DATA PROVIDED below:

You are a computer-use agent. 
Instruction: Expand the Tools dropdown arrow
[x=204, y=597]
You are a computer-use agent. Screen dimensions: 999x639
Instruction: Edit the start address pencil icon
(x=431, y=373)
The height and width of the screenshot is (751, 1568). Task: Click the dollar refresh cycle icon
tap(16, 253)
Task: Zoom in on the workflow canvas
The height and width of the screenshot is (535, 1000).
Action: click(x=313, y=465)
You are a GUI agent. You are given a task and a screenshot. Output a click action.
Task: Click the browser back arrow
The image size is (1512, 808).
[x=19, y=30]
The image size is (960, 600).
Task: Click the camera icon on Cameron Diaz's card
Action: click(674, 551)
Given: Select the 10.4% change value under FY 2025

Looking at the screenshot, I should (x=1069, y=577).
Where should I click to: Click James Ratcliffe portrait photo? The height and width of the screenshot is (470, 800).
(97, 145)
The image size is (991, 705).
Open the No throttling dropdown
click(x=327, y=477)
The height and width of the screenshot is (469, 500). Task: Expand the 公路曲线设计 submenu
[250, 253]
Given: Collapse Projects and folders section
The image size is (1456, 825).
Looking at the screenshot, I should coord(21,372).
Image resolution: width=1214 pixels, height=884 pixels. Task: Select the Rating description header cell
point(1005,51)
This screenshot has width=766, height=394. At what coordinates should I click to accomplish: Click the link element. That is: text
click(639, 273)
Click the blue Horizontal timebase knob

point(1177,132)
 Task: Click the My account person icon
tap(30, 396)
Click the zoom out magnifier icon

End of DATA PROVIDED.

◆ TASK TO COMPLETE
Each line in the entries above, starting at the line with "You are a computer-use agent. Screen" and ending at the line with "The image size is (991, 705).", is to be printed exactly, and only those lines.

◆ RESULT
You are a computer-use agent. Screen dimensions: 999x639
Instruction: Edit the start address pencil icon
(x=431, y=373)
The height and width of the screenshot is (751, 1568). Task: Click the dollar refresh cycle icon
tap(16, 253)
Task: Zoom in on the workflow canvas
The height and width of the screenshot is (535, 1000).
Action: click(x=313, y=465)
You are a GUI agent. You are given a task and a screenshot. Output a click action.
Task: Click the browser back arrow
The image size is (1512, 808).
[x=19, y=30]
The image size is (960, 600).
Task: Click the camera icon on Cameron Diaz's card
Action: click(674, 551)
Given: Select the 10.4% change value under FY 2025

Looking at the screenshot, I should (x=1069, y=577).
Where should I click to: Click James Ratcliffe portrait photo? The height and width of the screenshot is (470, 800).
(97, 145)
The image size is (991, 705).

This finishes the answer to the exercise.